* **Passage provided**:
Written Colours – José Heerkens
Brent: In a recent body of work where you employ, as you are known to do, grids, colors, and lines, the horizontal predominates. The vertical is there, like an armature, or is seen through the stacking of horizontals, but it is the long flat bars or lines of color that activate and play the paintings’ internal field.
José: For me line is an important means to visualize space: both the vertical and the horizontal are needed, yet it is the horizontal line that predominates through the painting process.
Line pulls the image out, to the sides, lengthwise, opening up to a place that can breathe. This sense of space is full of movement and rhythmic construction, and is very different from that of perspective drawing.
The vertical lines are there, as you say, and create the structure or framework on which the horizontals walk their own rhythm. The vertical line also returns in the shape of aligned horizontal lines. And thus the dialogue ensures: between vertical and horizontal, structure and freedom, form and space.
Brent: Could you talk about this ‘different space’ a little more?
José: Here I mean the difference of experiencing space, how it feels, not space itself. In the horizontal space I feel nature, breath, open air, rest and equivalence. The horizontal follows the basic line of the horizon–you can almost imagine lying down in it.
In the painting the underlying vertical structure sets the scale, suggesting places where the horizontal line/space can start and end, and restart. The perspective space is another emotion; it pulls your sight into depth and demands focus.
Horizontal space and perspective space each ask for their own way of looking. When looking at a row of trees I follow them horizontally. To figure which tree has the thickest branch I need to look at the form of each tree in that row.
Brent: Interesting what you say about this demand for focus with perspectival space. With perspective the logic of the picture is set, you find a central focus, and that pushes you along. Working as you do there is no fixed point, instead the color structure takes its place. After scanning one of your large-scale canvases, there is no singular way to get to know the work. It seems you need to follow the drift instead of honing down on the painting as some fixed thing. Of course, working the grid non-objectively releases the viewer from thinking in terms of space generated by the rule of perspective, though, as imaginations do run, one is still wanting to understand the experience in some logical and spatial sense. Yet you are denied the information needed to wrap things up into a tidy experience. And I wonder, within these planes of your working, where does it lead us, and if no place real, where do we acquiesce?
José: When you work the grid ‘non objectively’ the focus is not on a certain point in the distance but on the line and color, how the eye follows and reads the arrangement. I work two or more layers that sit close to the front of the canvas. It’s not necessarily a flat space, but more of a shallow space where everything operates close to the surface. And this carries through over the whole canvas.

* **List of tasks**:
**a.** From the interview on painting above, extract the passage starting with "Horizontal space and" and going on through "in that row.", copied word for word.
**b.** Extend the interview about José Heerkens's paintings past its last line.

* **Material provided**:
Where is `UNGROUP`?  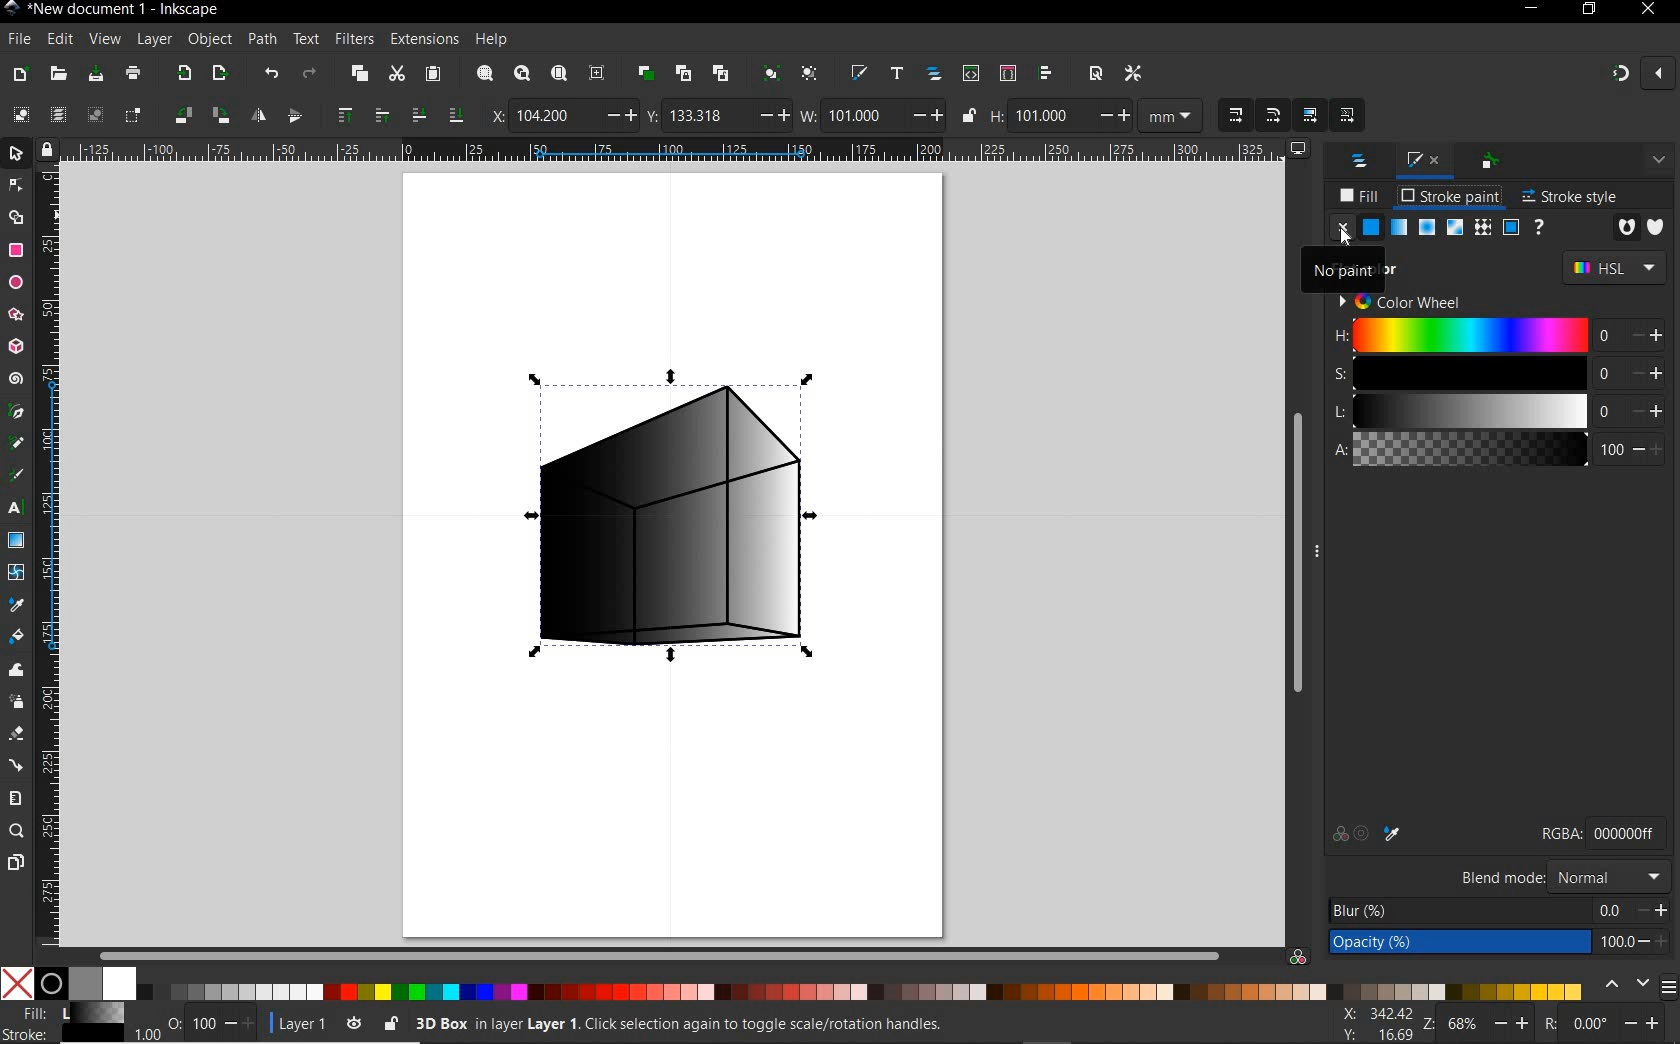
UNGROUP is located at coordinates (811, 73).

* **Final answers**:
**a.**
Horizontal space and perspective space each ask for their own way of looking. When looking at a row of trees I follow them horizontally. To figure which tree has the thickest branch I need to look at the form of each tree in that row.

**b.**
I have focused on talking about space, which is very important, but it needs to be said that space is actually just one aspect of the work. As a painter the focus is on the whole process of painting, including the concentration of line, its length, the width, the right dose of rhythm and repetition, and the color. Every color has its light, its space, its distance and energy; each color is not alone but rather responds to the next. It’s a search for color, space, light–and, as mentioned, it’s not a completely formulated thing, but a discovery.
Brent: You sent a couple of images of landscapes; one of the Australian Outback, the other of a field near your home. In the Outback photo there is an obvious physical sense of scale and open space, whereas the photo taken near your home, while the land is flat the implied sense of space is set up structurally. But let’s not stop there… what other sense is working here, and how does this get translated into your work?
José: Both images tell about scale. I traveled in Australia for six months. The endless landscape of the Australian Outback touched me to the bone. It is empty and at the same time feels complete and perfect. It is silent yet full of life.
While the beauty of this authentic land touched me I knew it wasn’t a place to stay. There is no reference and your senses cannot find a grip. It’s beyond any human scale with the line of the horizon defining the border between all and nothing.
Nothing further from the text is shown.